We are also taking the opportunity to make a technical amendment to the definition of a European economic area state to ensure that it has the same meaning as the definition in the InterpretationAct 1978.
In contrast to what I said about the last two clauses, I welcome the schedule. It is important that the reliefs available for intermediaries at the London stock exchange be extended throughout the variety of platforms that will open as a result of MIFID. Access to exchanges from other countries in Europe will also be opened up. The Treasury has worked constructively with industry players such as the London Investment Banking Association to get this complicated set of changes into reasonable shape. I understand that there are a few glitches, but I hope that they are of the sort that can be resolved satisfactorily using guidance.
Having spent two years of my life on MIFID, I am pleased that the Government are pressing ahead with implementation. Giving birth to MIFID was a long and painful labour. However, I had the pleasure of working hand in hand with the Treasury on many aspects of the negotiations. I am not sure that what we produced was necessarily a great result, but I hope that it might be of significant benefit in the future, both to consumers, by ensuring lower costs with savings and investments, and to the City of London, by opening access to markets across the European Union.
I pay tribute to the Government for transposing MIFID on time. Sadly, the rest of Europe has chosen not to do the same.
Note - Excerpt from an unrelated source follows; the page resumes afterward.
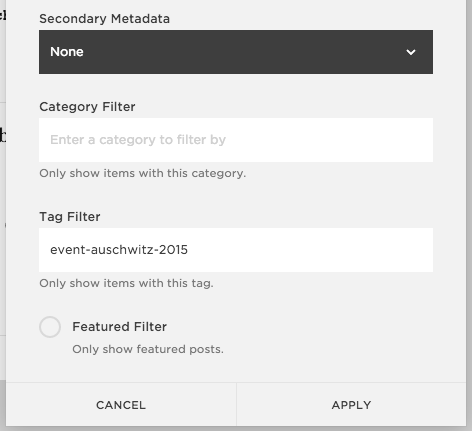Open the Secondary Metadata dropdown
This screenshot has width=472, height=431.
(x=236, y=52)
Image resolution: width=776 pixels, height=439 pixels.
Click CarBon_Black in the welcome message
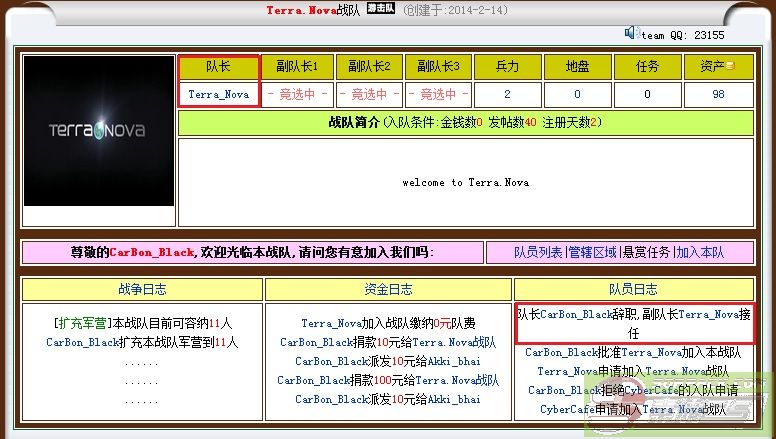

It is a concern that, although market participants who are preparing to implement MIFID might comply with UK legislation because it will have been transposed, they will have to deal with multiple systems across the rest of Europe because our European partners have been somewhat slower to implement.
Amendments made: No. 194, in schedule 21,page 239, line 16, leave out from ‘Commissioners’ to end of line 18.
No. 195, in schedule 21, page 239, line 33, at end insert ‘and’.
No. 196, in schedule 21, page 239, leave out lines 35 to 37.
No. 197, in schedule 21, page 240, line 12, at end insert ‘and’.
No. 198, in schedule 21, page 240, leave out lines 14 to 16.
No. 199, in schedule 21, page 240, line 45, at end insert ‘and’.
No. 200, in schedule 21, page 240, leave out lines 47 to 49.
No. 201, in schedule 21, page 241, line 43, after second ‘time’ insert
‘is a member State or any other State which at that time’.
No. 202, in schedule 21, page 242, line 18, at end insert ‘and’.
No. 203, in schedule 21, page 242, line 22, leave out from ‘(“the Commissioners”)’ to end of line 24.
No. 204, in schedule 21, page 242, line 37, at end insert ‘and’.
No. 205, in schedule 21, page 242, line 39, leave out from ‘market’ to end of line 41.
No. 206, in schedule 21, page 243, line 11, at end insert ‘and’.
No. 207, in schedule 21, page 243, line 13, leave out from ‘market’ to end of line 15.
No. 208, in schedule 21, page 243, line 42, at end insert ‘and’.
No. 209, in schedule 21, page 243, line 44, leave out from ‘market’ to end of line 46.
No. 210, in schedule 21, page 244, line 41, after second ‘time’ insert
‘is a member State or any other State which at that time’.—[Mr. Timms.]